VICE: Ciao Robert, partiamo dal perché. Perché Christine Chubbuck?
Robert Greene: È cominciato tutto nel 2002-2003. Un amico mi ha chiesto, “Hai sentito queste storia? Pare tipo Quinto potere.” Erano i dettagli la cosa più straordinaria—soprattutto il fatto che è stata lei a sceneggiare il suo suicidio [perché altri giornalisti trovassero e leggessero la sceneggiatura dopo la sua morte] e che sarebbe stata una delle ultime volte in cui un fatto tale sarebbe andato perso nei meandri della storia. Allora non c’erano videoregistratori, solo l’emittente televisiva aveva una copia del girato. [Per decenni si è detto che le uniche persone ad aver visto il suicidio di Christine erano stati gli spettatori del programma]. Un paio d’anni dopo invece, un uomo si è suicidato in diretta tv, e puoi vederlo su YouTube. Mi affascinava, ma poi ho anche pensato: non ho il diritto di raccontare questa storia.
Capisco, anch’io l’avrei pensato.
Sì, quando consideri i dettagli, quello che è successo è terribilmente semplice. Mi sono subito reso conto che non ero la persona adatta a fare questo documentario, o almeno non ero la persona adatta a fare un documentario puro. Ho lottato con quest’idea. Ma lentamente mi è venuta un’altra idea: Kate avrebbe interpretato questo ruolo e in questo modo io avrei potuto vivere e capire così le mie emozioni. Ed è di questo che parla il film, in realtà.
È anche un tentativo di capire Christine per quello che era davvero?
Sì. Volevamo capire Christine in profondità, perciò abbiamo parlato con le persone che la conoscevano—molte l’avevano quasi dimenticata. Ma il film parla anche del fatto che quando qualcuno si suicida, soprattutto in un modo così memorabile, il nostro istinto è di crearci intorno una storia—perché a quel punto possiamo anche chiuderla in un cassetto. Ma è un istinto che trovo sbagliato. Il film si concentra piuttosto sul fatto che la narrazione non riesce a catturare una cosa che, in realtà, non è comunicabile. In un certo senso, guardi un film che fallisce. E il cui fine è fallire. E penso che quando non riesci a capire Christine, vieni attanagliato ancora di più dall’orrore.

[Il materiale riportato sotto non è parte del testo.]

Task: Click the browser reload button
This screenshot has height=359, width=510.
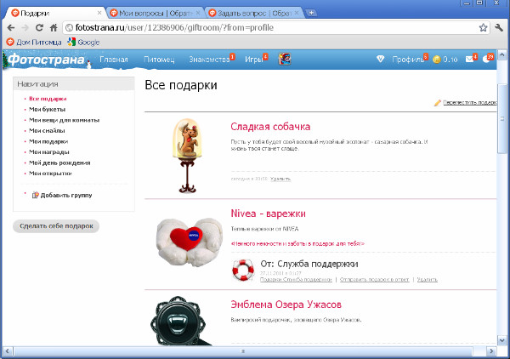Action: click(39, 28)
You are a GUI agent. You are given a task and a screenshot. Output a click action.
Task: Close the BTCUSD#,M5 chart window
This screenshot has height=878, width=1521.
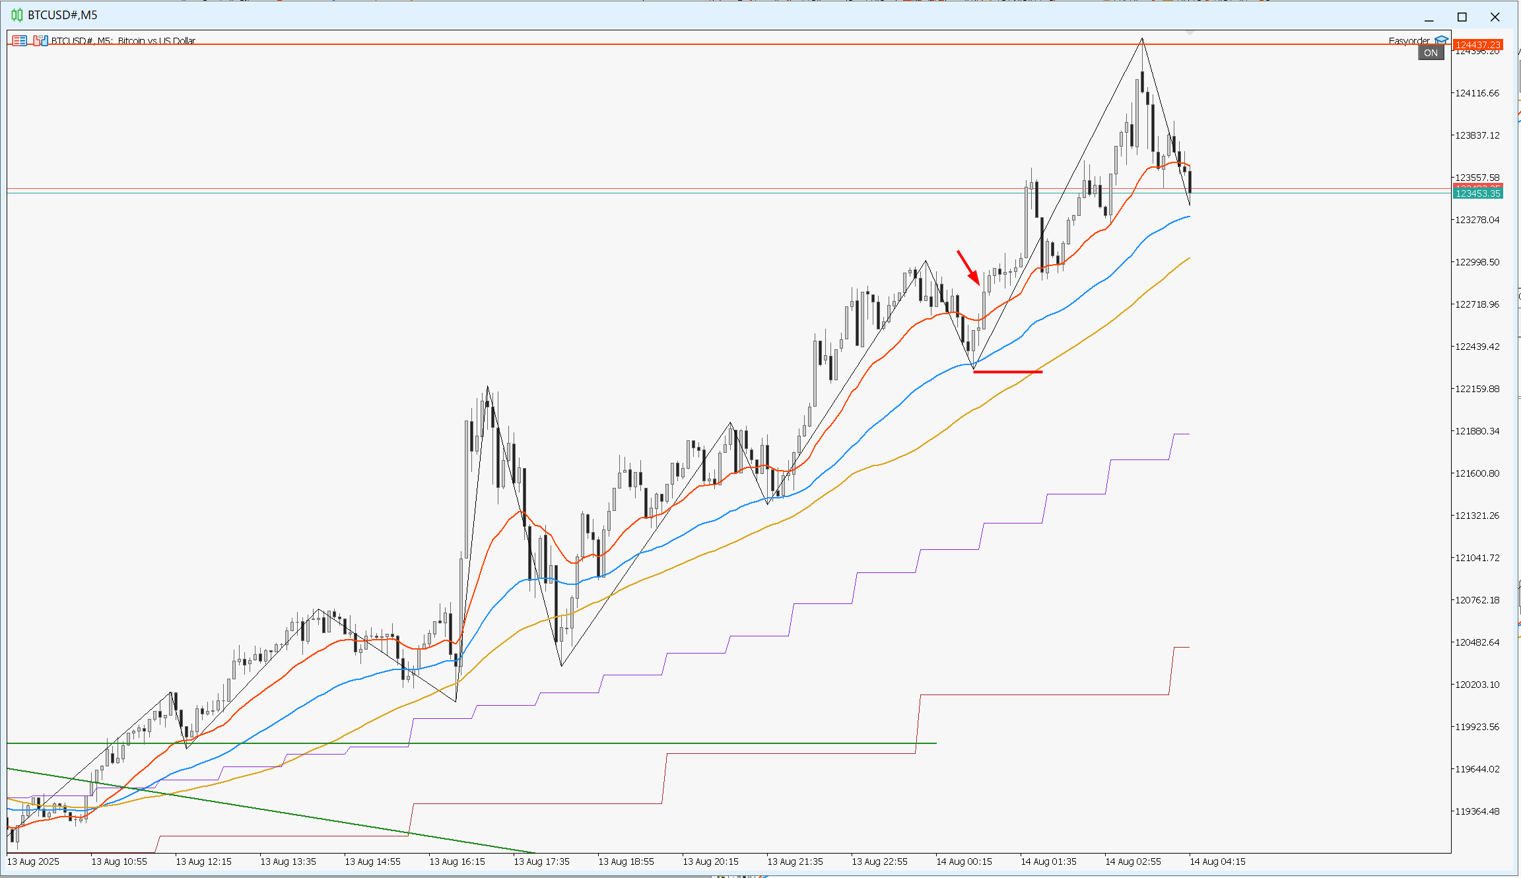pyautogui.click(x=1495, y=17)
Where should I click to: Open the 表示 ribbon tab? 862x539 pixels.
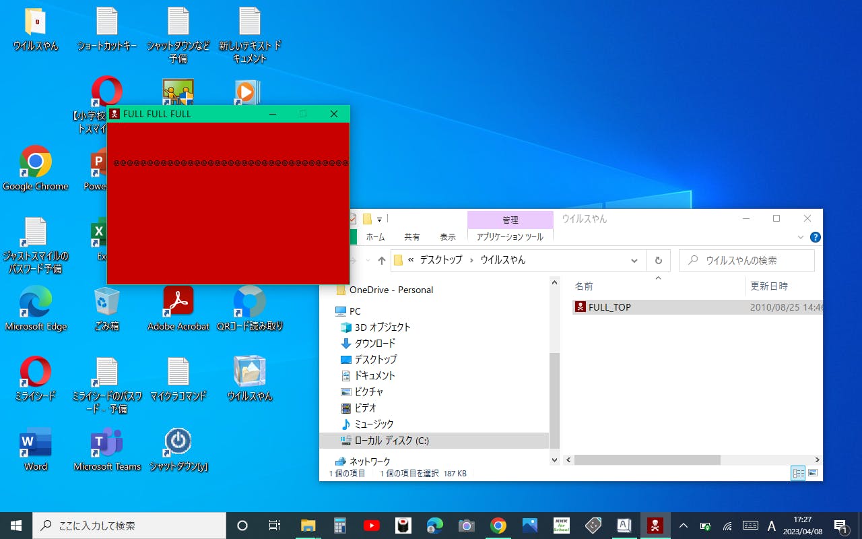tap(447, 237)
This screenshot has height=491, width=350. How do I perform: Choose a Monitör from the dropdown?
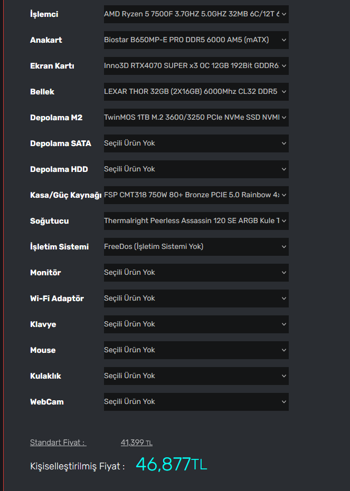tap(196, 273)
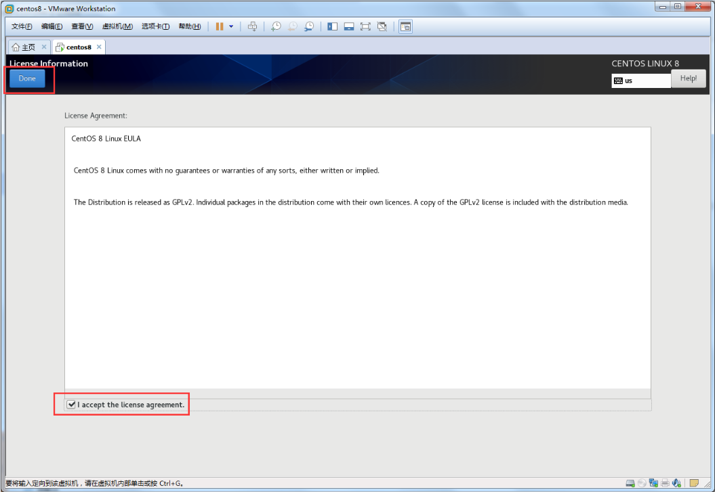Click the us keyboard layout field
Image resolution: width=715 pixels, height=492 pixels.
[x=640, y=81]
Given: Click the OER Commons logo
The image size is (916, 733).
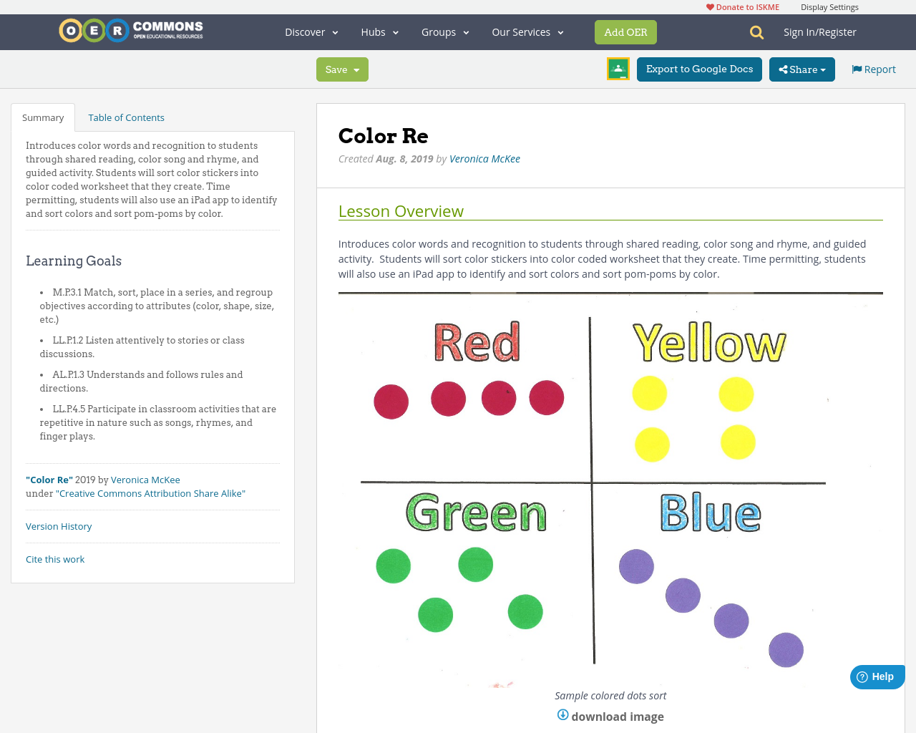Looking at the screenshot, I should [x=130, y=29].
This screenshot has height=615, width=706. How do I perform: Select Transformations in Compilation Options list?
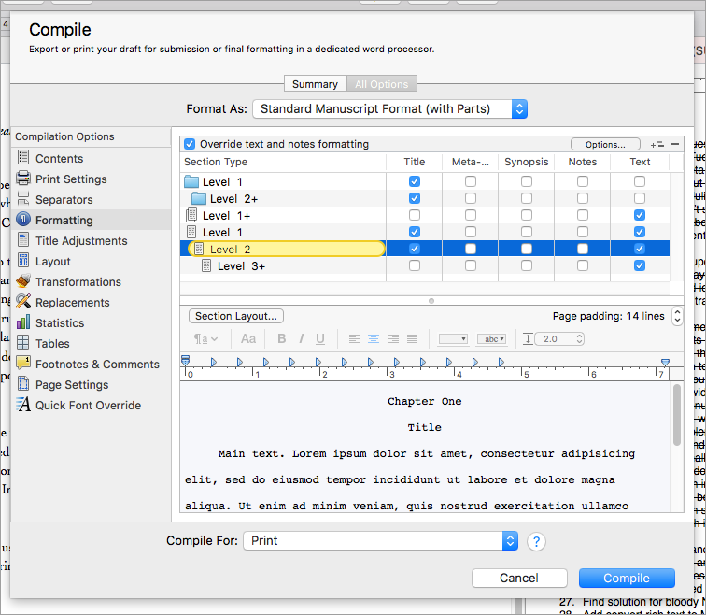(78, 282)
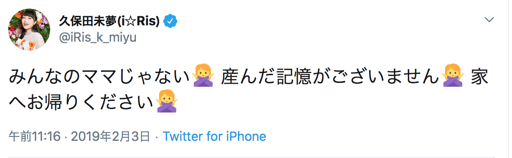Click the dot separator before Twitter for iPhone

157,137
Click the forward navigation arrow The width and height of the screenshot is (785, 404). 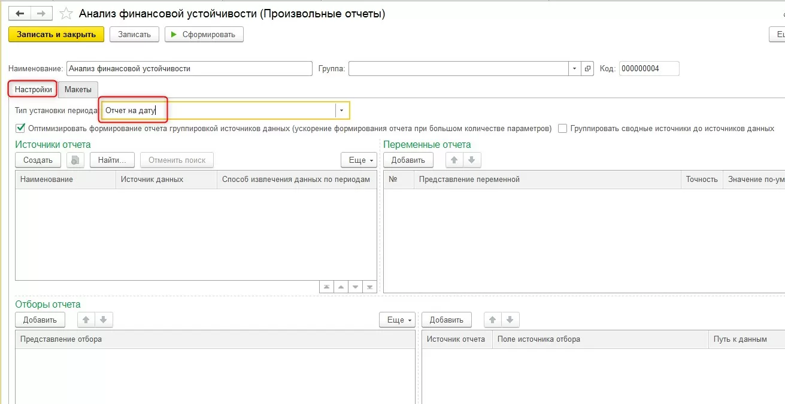pos(41,14)
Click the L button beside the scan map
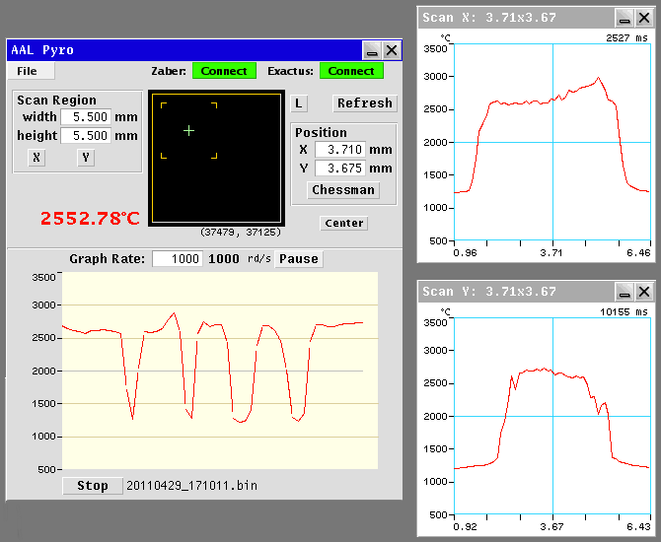Screen dimensions: 661x542 [x=299, y=103]
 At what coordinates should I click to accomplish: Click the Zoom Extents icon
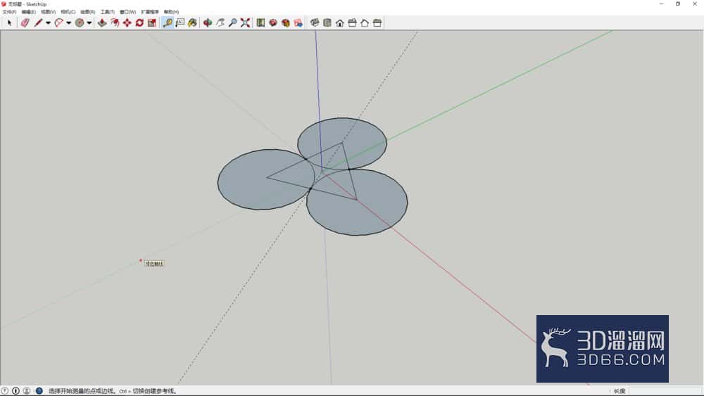click(x=245, y=23)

Perciò si può anche dire che tu stia esplorando la narrazione come mezzo?
Quello che trovo intrigante di Christine è il fatto che voleva contestare la televisione splatter, ma così facendo ha creato il più grande splatter che sia mai comparso in televisione.
Ok, so che mi stai dicendo che il suicidio di Christine non è il punto centrale del film, ma io voglio saperne di più. Esiste un nastro del suo suicidio? Cosa è successo?
Lo scopri nel film—abbiamo trovato il nastro. C’è anche stato un seguito—la persona che possedeva il nastro l’ha affidato ora a un avvocato.
Nel film si vede il nastro?
Non voglio rovinarti il film. Diciamo che l’ultimo atto del film ruota intorno all’esistenza del nastro e alle motivazioni per cui siamo ossessionati dall’idea di vederlo.
Ok, ok. Mi hai detto che avevi il sentore di non essere la persona giusta. Ora che il film è finito, hai cambiato idea?
Posso dire che sono contento che siamo andati fino in fondo nella sua psiche. Continuo a pensare che si sia suicidata in tv per fare uno statement, ma era anche una donna disturbata, aveva bisogno di aiuto. Eppure 42 anni dopo, le stiamo ancora offrendo un palcoscenico. Mi mette a disagio il fatto che lei si sia uccisa come se volesse questo palcoscenico.
Ti sei chiesto cosa penserebbe del tuo film?
Non mi piace metterla così. In parte perché sappiamo molto poco di lei. Come dicevo prima, c’è una tendenza generale a imbastire storie. Ma sappiamo così poco. Suo fratello è ancora vivo, ma ha reso chiarissimo di non volerne parlare. In qualche modo mi piacerebbe che lui vedesse il film e lo commentasse. Ma a quello che penserebbe Christine non voglio pensare.
Forse parte del pubblico avrebbe preferito un documentario normale. Sei contento della risposta che hai ottenuto?
Sì, pare che piaccia a tutti. Alle persone piacciono i film che cercano di instaurare un dialogo. Un critico ha scritto che ha visto il film due volte, ed è rimasto colpito dal fatto che lo spettatore ha un ruolo attivo nel crearne il significato. Ed è quello che volevo, quindi ne sono felice.